GIVEN EXERCISE:
Repeat word for word the part of the Falcon 9 refurbishment thread from "I wouldn't be" to "come way down.".

PROVIDED PASSAGE:
I imagine the refurbishment of a used Falcon 9 1st stage will involve a wee bit more than just a bit of spit and polish.
It'll be examining the rocket engines for faults, replacement of degraded parts, examining the whole structure for defects, and replacement of any other parts if required - however, that will still be cheaper than completely building a 1st stage from scratch.
Here's hoping the re-use will be a successful one!
I wouldn't be surprised if the first one (and several beyond) costs more to refurbish than to build new. But once they get the procedure down and figure out what parts actually need attention, it should come way down.

SUPPLIED DATA:
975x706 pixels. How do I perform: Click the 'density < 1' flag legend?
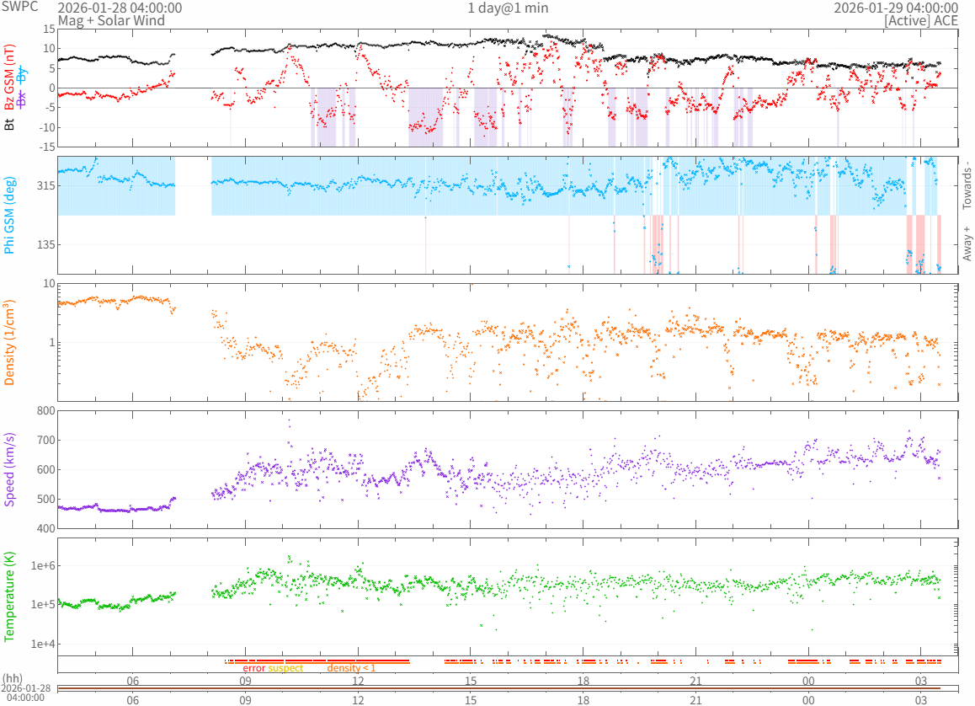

COMPLETE ANSWER:
I wouldn't be surprised if the first one (and several beyond) costs more to refurbish than to build new. But once they get the procedure down and figure out what parts actually need attention, it should come way down.